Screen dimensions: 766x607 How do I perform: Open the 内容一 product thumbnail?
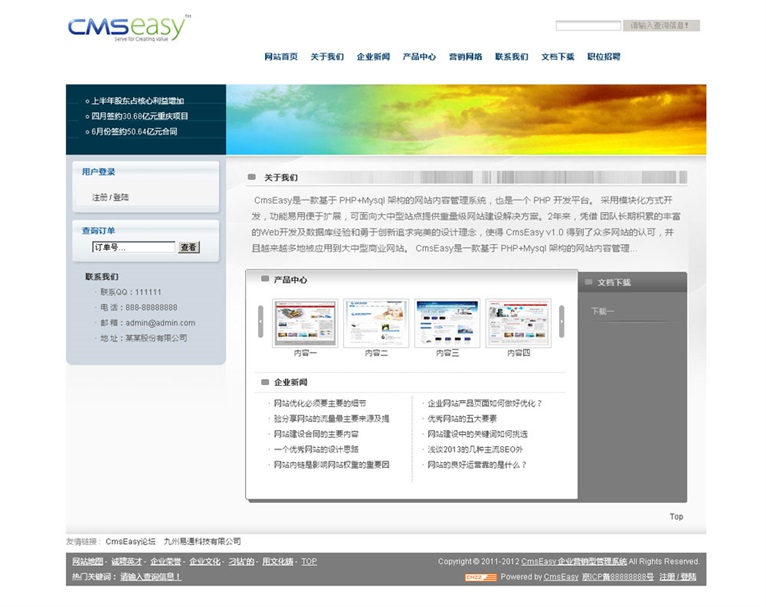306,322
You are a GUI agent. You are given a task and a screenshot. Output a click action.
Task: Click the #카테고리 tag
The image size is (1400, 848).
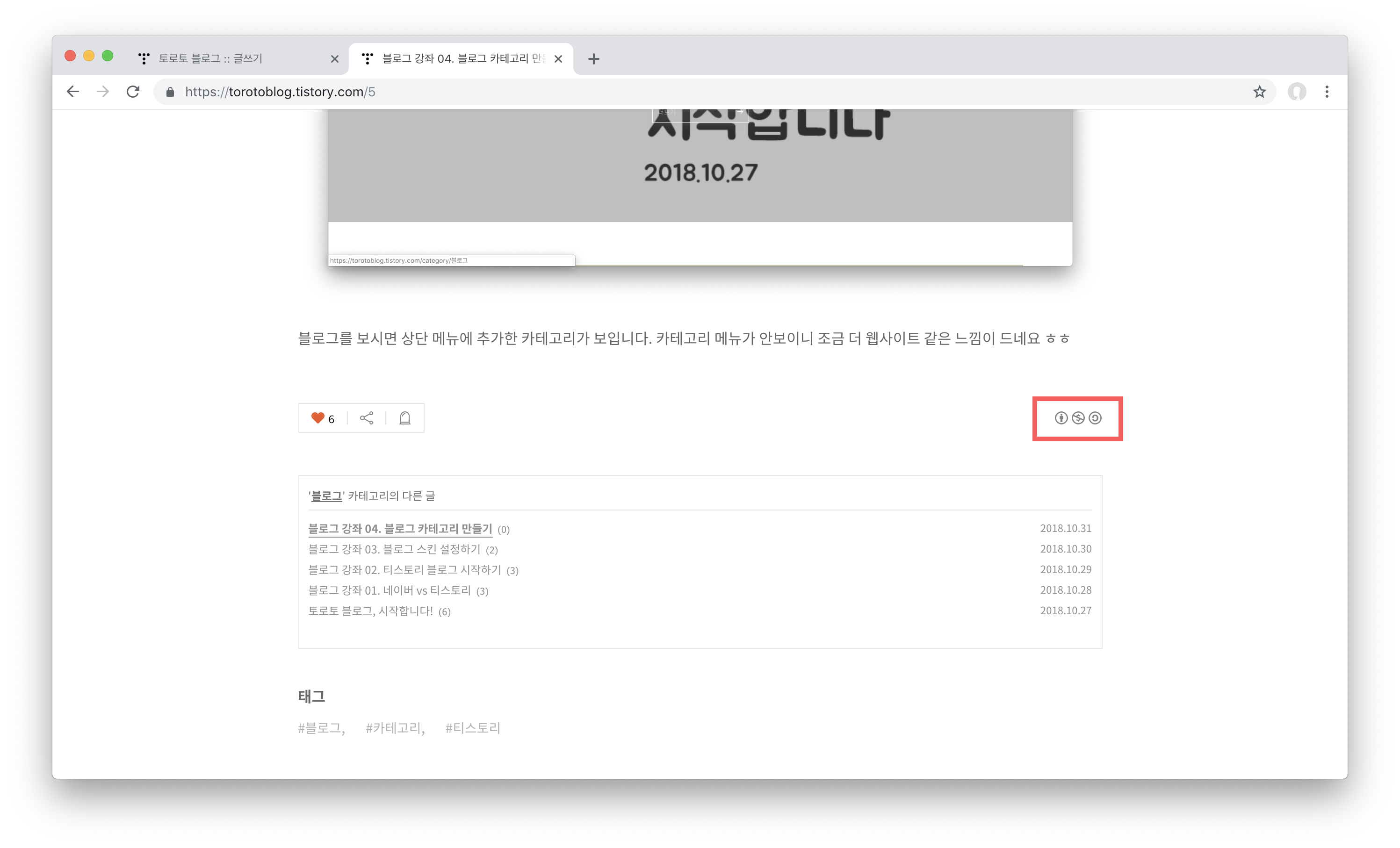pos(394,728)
****
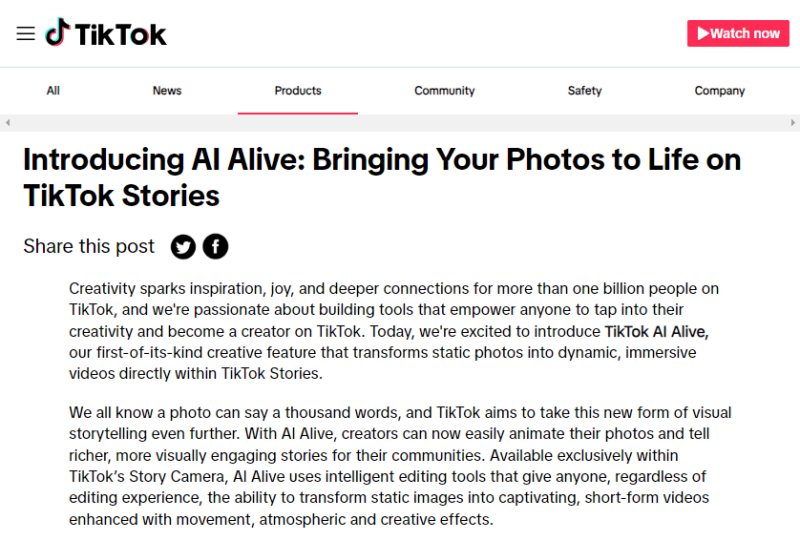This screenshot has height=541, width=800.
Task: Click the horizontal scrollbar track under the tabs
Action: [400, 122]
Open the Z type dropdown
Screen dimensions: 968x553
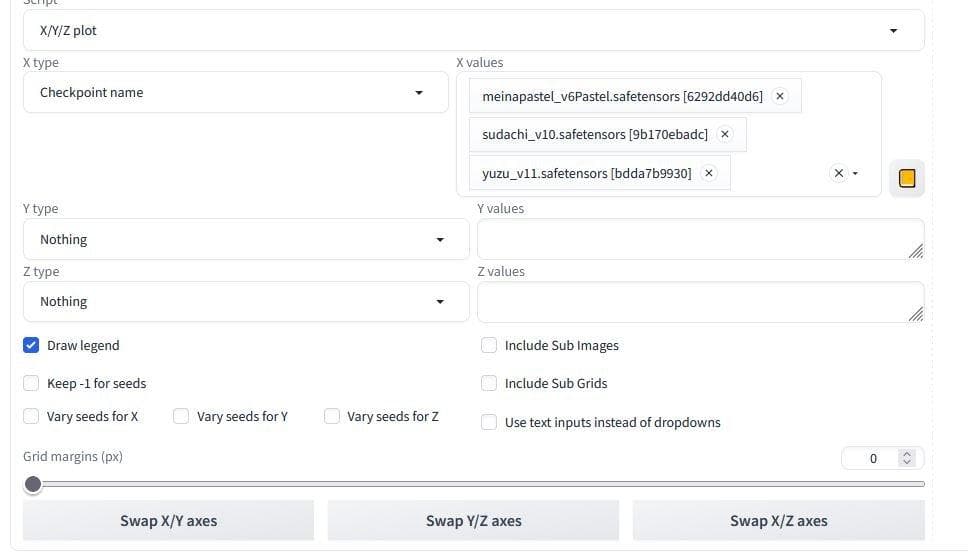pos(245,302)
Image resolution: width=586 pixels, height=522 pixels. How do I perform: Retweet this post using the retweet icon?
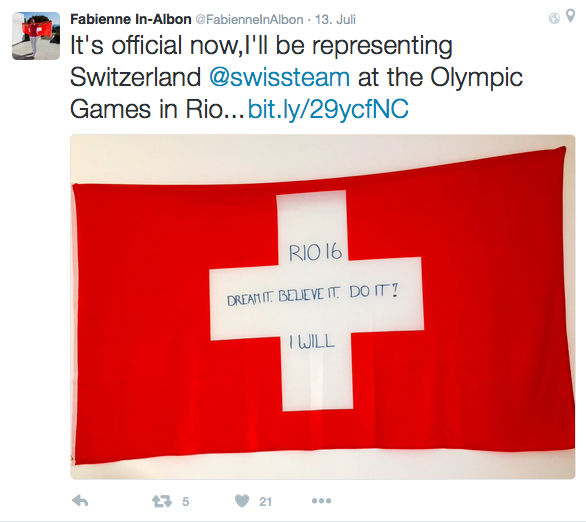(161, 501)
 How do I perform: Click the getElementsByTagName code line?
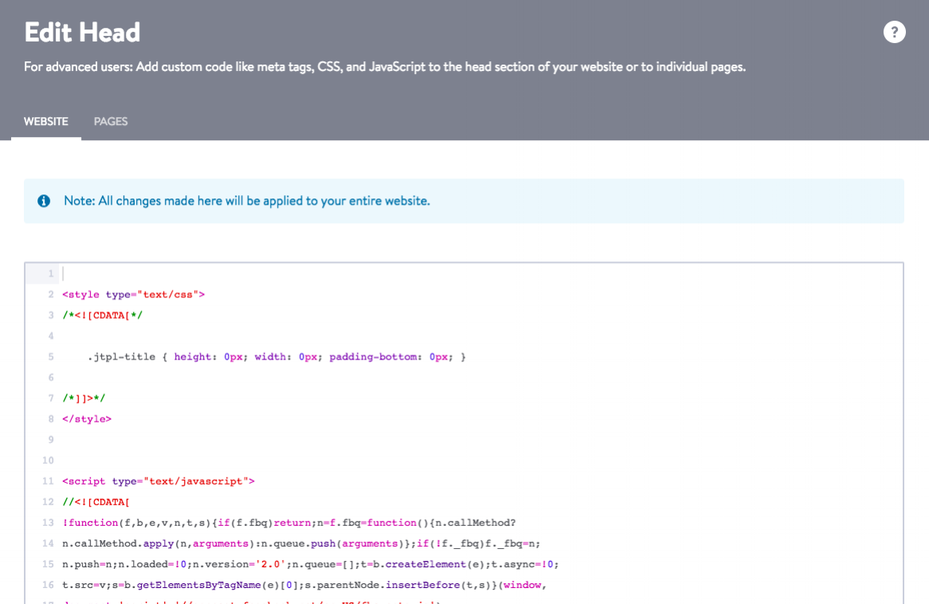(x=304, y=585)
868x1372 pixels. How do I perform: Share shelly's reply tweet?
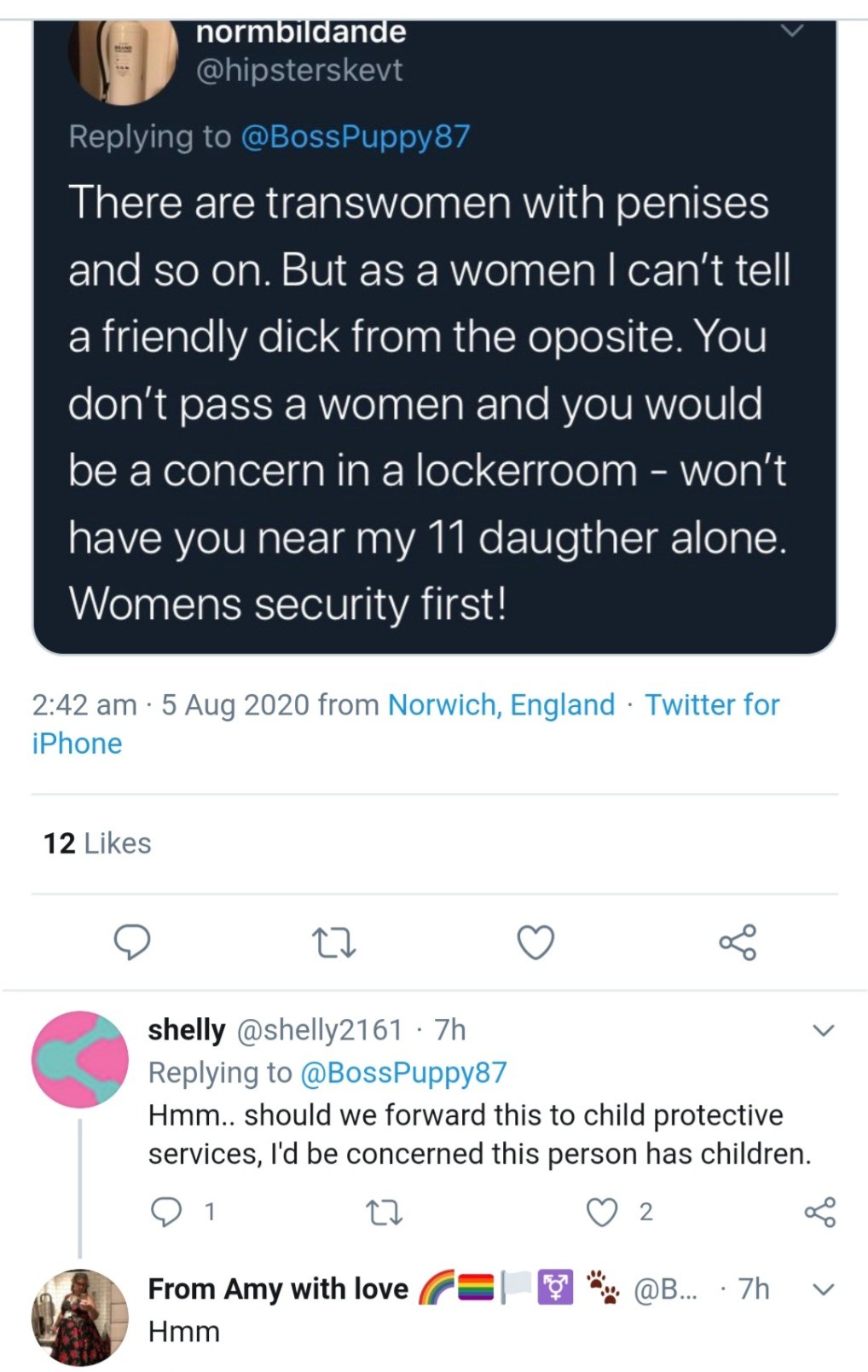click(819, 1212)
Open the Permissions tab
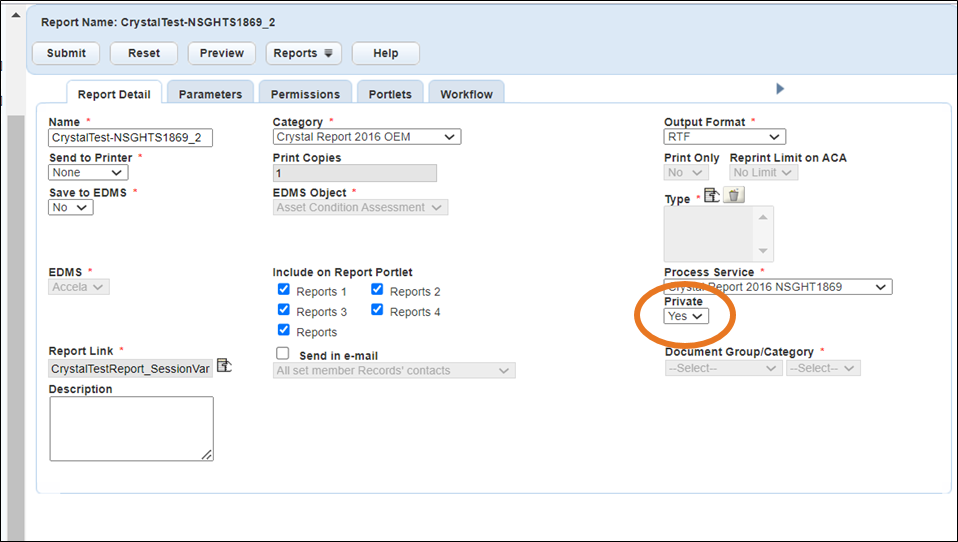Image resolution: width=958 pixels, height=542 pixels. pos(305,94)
****
● Stated task
Begin at the line that has "How do I perform: Click" and stop after the line that has "Image resolution: width=958". Rewrite those lines with "reply tweet" swapped for "quoted tweet", keep everything else unchanged, and leave the pictures out.

● Output below
 How do I perform: Click the getElementsByTagName code line?
(x=304, y=585)
868x1372 pixels. How do I perform: Share shelly's quoted tweet?
click(819, 1212)
Open the Permissions tab
Image resolution: width=958 pixels, height=542 pixels. pos(305,94)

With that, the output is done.